* [Task inputs]

__________________________________________________

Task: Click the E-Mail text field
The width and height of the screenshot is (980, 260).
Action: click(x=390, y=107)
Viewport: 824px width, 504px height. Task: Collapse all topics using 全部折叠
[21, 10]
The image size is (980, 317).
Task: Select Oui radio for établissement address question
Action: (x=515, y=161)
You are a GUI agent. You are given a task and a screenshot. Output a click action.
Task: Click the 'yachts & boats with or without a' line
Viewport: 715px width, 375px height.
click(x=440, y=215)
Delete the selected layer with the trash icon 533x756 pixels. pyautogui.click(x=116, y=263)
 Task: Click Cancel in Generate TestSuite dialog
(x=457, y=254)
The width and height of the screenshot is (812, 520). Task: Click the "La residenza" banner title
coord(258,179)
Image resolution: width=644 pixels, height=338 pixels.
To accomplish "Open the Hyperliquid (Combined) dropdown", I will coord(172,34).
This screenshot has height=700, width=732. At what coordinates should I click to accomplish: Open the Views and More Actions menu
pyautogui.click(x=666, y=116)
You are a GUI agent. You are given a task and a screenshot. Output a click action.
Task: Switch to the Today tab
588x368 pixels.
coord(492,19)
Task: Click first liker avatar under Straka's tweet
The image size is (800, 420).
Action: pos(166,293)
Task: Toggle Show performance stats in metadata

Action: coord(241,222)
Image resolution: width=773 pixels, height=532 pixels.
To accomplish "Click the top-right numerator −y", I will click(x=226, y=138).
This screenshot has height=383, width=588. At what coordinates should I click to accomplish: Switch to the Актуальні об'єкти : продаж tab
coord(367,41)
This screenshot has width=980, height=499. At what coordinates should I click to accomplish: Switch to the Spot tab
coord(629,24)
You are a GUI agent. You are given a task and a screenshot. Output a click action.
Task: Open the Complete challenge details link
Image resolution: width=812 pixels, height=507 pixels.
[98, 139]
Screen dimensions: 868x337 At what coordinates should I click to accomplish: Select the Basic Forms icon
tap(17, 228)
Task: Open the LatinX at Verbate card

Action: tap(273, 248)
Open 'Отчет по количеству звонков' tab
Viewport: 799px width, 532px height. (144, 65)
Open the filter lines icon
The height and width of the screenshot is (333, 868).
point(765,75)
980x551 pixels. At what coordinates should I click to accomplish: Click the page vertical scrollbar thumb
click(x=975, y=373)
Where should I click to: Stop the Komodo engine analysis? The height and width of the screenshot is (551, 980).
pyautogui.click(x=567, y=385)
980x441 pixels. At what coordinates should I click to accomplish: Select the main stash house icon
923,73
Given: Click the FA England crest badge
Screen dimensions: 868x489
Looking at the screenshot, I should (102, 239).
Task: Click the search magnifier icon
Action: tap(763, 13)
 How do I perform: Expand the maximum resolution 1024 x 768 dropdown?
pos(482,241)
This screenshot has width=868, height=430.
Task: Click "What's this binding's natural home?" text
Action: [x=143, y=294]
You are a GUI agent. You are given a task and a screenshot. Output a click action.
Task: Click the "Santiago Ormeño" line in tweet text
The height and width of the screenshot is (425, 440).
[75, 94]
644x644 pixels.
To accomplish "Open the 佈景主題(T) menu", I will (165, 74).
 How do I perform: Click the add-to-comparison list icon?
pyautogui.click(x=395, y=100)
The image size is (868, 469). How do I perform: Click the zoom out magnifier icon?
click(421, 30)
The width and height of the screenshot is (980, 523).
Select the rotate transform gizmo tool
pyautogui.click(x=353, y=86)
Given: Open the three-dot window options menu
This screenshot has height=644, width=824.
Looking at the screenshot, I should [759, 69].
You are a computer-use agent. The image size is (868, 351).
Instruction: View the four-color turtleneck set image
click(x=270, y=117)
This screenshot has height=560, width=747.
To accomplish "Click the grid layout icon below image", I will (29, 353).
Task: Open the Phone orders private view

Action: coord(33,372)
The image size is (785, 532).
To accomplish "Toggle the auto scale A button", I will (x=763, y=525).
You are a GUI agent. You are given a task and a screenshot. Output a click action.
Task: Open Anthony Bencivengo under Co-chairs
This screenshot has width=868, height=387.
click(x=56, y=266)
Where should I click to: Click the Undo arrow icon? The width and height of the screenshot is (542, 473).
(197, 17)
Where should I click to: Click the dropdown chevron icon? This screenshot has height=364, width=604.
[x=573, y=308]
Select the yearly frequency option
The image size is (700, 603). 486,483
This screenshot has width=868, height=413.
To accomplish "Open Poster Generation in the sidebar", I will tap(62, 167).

__________________________________________________

* [Aim of the task]
Will you return exactly the lines above from the one with "The image size is (868, 469)." down to the one with "This screenshot has height=560, width=747.", counting both as part of the range?

* [Task answer]
The image size is (868, 469). How do I perform: Click the zoom out magnifier icon?
click(421, 30)
The width and height of the screenshot is (980, 523).
Select the rotate transform gizmo tool
pyautogui.click(x=353, y=86)
Given: Open the three-dot window options menu
This screenshot has height=644, width=824.
Looking at the screenshot, I should [759, 69].
You are a computer-use agent. The image size is (868, 351).
Instruction: View the four-color turtleneck set image
click(x=270, y=117)
This screenshot has height=560, width=747.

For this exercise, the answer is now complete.